WHAT TO DO: Your answer must be an exact copy of the records below.

** RECORDS FOR THE EXERCISE follows **

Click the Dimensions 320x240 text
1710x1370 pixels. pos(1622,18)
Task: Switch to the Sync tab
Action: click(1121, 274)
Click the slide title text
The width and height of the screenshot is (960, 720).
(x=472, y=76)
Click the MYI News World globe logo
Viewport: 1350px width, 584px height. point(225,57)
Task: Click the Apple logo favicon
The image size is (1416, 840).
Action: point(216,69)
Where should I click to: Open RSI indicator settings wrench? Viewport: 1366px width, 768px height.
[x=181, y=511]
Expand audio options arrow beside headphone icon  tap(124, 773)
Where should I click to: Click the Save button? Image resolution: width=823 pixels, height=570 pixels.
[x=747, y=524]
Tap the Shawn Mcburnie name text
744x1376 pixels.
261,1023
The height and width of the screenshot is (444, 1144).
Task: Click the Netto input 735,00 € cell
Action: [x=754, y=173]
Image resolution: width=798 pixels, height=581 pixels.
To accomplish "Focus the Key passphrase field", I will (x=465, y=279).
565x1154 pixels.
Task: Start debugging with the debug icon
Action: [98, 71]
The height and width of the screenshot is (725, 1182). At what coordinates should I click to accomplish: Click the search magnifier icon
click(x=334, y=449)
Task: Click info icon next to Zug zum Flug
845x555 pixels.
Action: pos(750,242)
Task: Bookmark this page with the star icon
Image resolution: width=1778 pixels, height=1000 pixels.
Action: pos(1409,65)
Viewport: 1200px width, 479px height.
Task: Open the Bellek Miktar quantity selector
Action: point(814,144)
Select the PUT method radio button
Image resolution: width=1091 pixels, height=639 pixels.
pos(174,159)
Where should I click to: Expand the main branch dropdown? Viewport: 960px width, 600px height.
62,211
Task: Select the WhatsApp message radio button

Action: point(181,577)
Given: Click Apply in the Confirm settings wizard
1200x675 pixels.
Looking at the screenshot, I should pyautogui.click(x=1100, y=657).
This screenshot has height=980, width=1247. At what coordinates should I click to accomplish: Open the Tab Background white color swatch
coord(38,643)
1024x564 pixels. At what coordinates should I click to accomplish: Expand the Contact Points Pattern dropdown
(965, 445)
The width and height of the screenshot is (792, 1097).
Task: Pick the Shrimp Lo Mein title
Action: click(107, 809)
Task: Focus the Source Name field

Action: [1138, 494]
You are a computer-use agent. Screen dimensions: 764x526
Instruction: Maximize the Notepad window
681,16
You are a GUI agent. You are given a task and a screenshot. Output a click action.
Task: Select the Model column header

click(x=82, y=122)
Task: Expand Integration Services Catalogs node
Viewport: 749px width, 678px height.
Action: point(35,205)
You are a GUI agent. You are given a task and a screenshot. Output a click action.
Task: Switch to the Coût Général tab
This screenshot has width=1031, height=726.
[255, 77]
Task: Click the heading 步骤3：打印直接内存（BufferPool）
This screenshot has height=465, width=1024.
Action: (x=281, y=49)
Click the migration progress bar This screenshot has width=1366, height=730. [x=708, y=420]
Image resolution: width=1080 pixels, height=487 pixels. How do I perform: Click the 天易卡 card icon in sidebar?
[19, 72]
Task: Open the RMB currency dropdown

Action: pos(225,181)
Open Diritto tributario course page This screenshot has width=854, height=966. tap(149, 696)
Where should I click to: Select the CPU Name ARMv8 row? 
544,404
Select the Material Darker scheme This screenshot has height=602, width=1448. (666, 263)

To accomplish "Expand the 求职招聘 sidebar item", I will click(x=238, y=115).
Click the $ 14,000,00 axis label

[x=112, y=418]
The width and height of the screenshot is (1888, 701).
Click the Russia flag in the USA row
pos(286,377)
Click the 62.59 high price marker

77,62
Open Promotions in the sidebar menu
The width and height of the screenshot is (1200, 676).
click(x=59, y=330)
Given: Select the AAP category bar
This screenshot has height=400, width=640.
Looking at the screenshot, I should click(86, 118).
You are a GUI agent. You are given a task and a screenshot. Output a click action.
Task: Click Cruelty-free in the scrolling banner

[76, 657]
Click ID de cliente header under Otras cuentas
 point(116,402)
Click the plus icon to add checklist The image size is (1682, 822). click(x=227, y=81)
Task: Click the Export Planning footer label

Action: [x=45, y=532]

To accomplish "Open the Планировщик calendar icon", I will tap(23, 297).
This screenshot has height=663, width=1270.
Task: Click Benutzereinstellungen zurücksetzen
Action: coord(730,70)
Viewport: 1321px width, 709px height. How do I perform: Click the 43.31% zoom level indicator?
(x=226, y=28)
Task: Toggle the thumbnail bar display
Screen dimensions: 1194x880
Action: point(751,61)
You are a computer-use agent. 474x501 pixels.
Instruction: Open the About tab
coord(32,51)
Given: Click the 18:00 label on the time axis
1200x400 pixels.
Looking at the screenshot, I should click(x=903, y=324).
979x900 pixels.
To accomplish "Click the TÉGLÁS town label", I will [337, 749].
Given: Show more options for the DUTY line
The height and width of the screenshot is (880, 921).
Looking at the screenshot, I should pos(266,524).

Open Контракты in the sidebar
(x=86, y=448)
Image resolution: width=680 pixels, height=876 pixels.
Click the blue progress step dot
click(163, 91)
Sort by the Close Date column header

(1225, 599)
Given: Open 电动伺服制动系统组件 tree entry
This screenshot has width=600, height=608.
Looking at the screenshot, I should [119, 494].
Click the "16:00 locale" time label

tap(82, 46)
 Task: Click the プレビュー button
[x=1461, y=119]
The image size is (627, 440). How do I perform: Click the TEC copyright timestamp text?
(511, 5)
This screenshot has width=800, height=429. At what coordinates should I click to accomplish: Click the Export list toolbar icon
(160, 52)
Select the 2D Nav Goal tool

** End of RECORDS FOR THE EXERCISE **

ANSWER TO THIS TASK:
Click the Dimensions 320x240 text
1710x1370 pixels. pos(1622,18)
Task: Switch to the Sync tab
Action: click(1121, 274)
Click the slide title text
The width and height of the screenshot is (960, 720).
(x=472, y=76)
Click the MYI News World globe logo
Viewport: 1350px width, 584px height. point(225,57)
Task: Click the Apple logo favicon
The image size is (1416, 840).
Action: point(216,69)
Where should I click to: Open RSI indicator settings wrench? Viewport: 1366px width, 768px height.
[x=181, y=511]
Expand audio options arrow beside headphone icon  tap(124, 773)
Where should I click to: Click the Save button? Image resolution: width=823 pixels, height=570 pixels.
[x=747, y=524]
Tap the Shawn Mcburnie name text
744x1376 pixels.
261,1023
The height and width of the screenshot is (444, 1144).
Task: Click the Netto input 735,00 € cell
Action: [x=754, y=173]
Image resolution: width=798 pixels, height=581 pixels.
To accomplish "Focus the Key passphrase field", I will (x=465, y=279).
565x1154 pixels.
Task: Start debugging with the debug icon
Action: [98, 71]
The height and width of the screenshot is (725, 1182). At what coordinates should I click to accomplish: Click the search magnifier icon
click(x=334, y=449)
Task: Click info icon next to Zug zum Flug
845x555 pixels.
Action: pos(750,242)
Task: Bookmark this page with the star icon
Image resolution: width=1778 pixels, height=1000 pixels.
Action: pos(1409,65)
Viewport: 1200px width, 479px height.
Task: Open the Bellek Miktar quantity selector
Action: point(814,144)
Select the PUT method radio button
Image resolution: width=1091 pixels, height=639 pixels.
pos(174,159)
Where should I click to: Expand the main branch dropdown? Viewport: 960px width, 600px height.
62,211
Task: Select the WhatsApp message radio button

Action: point(181,577)
Given: Click Apply in the Confirm settings wizard
1200x675 pixels.
Looking at the screenshot, I should pyautogui.click(x=1100, y=657).
This screenshot has height=980, width=1247. At what coordinates should I click to accomplish: Open the Tab Background white color swatch
coord(38,643)
1024x564 pixels. At what coordinates should I click to accomplish: Expand the Contact Points Pattern dropdown
(965, 445)
The width and height of the screenshot is (792, 1097).
Task: Pick the Shrimp Lo Mein title
Action: click(107, 809)
Task: Focus the Source Name field

Action: [1138, 494]
You are a computer-use agent. Screen dimensions: 764x526
Instruction: Maximize the Notepad window
681,16
You are a GUI agent. You are given a task and a screenshot. Output a click action.
Task: Select the Model column header

click(x=82, y=122)
Task: Expand Integration Services Catalogs node
Viewport: 749px width, 678px height.
Action: point(35,205)
You are a GUI agent. You are given a task and a screenshot. Output a click action.
Task: Switch to the Coût Général tab
This screenshot has width=1031, height=726.
[255, 77]
Task: Click the heading 步骤3：打印直接内存（BufferPool）
This screenshot has height=465, width=1024.
Action: (x=281, y=49)
Click the migration progress bar This screenshot has width=1366, height=730. [x=708, y=420]
Image resolution: width=1080 pixels, height=487 pixels. How do I perform: Click the 天易卡 card icon in sidebar?
[19, 72]
Task: Open the RMB currency dropdown

Action: pos(225,181)
Open Diritto tributario course page This screenshot has width=854, height=966. tap(149, 696)
Where should I click to: Select the CPU Name ARMv8 row? 
544,404
Select the Material Darker scheme This screenshot has height=602, width=1448. (666, 263)

To accomplish "Expand the 求职招聘 sidebar item", I will click(x=238, y=115).
Click the $ 14,000,00 axis label

[x=112, y=418]
The width and height of the screenshot is (1888, 701).
Click the Russia flag in the USA row
pos(286,377)
Click the 62.59 high price marker

77,62
Open Promotions in the sidebar menu
The width and height of the screenshot is (1200, 676).
click(x=59, y=330)
Given: Select the AAP category bar
This screenshot has height=400, width=640.
Looking at the screenshot, I should click(86, 118).
You are a GUI agent. You are given a task and a screenshot. Output a click action.
Task: Click Cruelty-free in the scrolling banner

[76, 657]
Click ID de cliente header under Otras cuentas
 point(116,402)
Click the plus icon to add checklist The image size is (1682, 822). click(x=227, y=81)
Task: Click the Export Planning footer label

Action: [x=45, y=532]

To accomplish "Open the Планировщик calendar icon", I will tap(23, 297).
This screenshot has height=663, width=1270.
Task: Click Benutzereinstellungen zurücksetzen
Action: coord(730,70)
Viewport: 1321px width, 709px height. How do I perform: Click the 43.31% zoom level indicator?
(x=226, y=28)
Task: Toggle the thumbnail bar display
Screen dimensions: 1194x880
Action: point(751,61)
You are a computer-use agent. 474x501 pixels.
Instruction: Open the About tab
coord(32,51)
Given: Click the 18:00 label on the time axis
1200x400 pixels.
Looking at the screenshot, I should click(x=903, y=324).
979x900 pixels.
To accomplish "Click the TÉGLÁS town label", I will [337, 749].
Given: Show more options for the DUTY line
The height and width of the screenshot is (880, 921).
Looking at the screenshot, I should pos(266,524).

Open Контракты in the sidebar
(x=86, y=448)
Image resolution: width=680 pixels, height=876 pixels.
Click the blue progress step dot
click(163, 91)
Sort by the Close Date column header

(1225, 599)
Given: Open 电动伺服制动系统组件 tree entry
This screenshot has width=600, height=608.
Looking at the screenshot, I should [119, 494].
Click the "16:00 locale" time label

tap(82, 46)
 Task: Click the プレビュー button
[x=1461, y=119]
The image size is (627, 440). How do I perform: Click the TEC copyright timestamp text?
(511, 5)
This screenshot has width=800, height=429. At what coordinates should I click to accomplish: Click the Export list toolbar icon
(160, 52)
Select the 2D Nav Goal tool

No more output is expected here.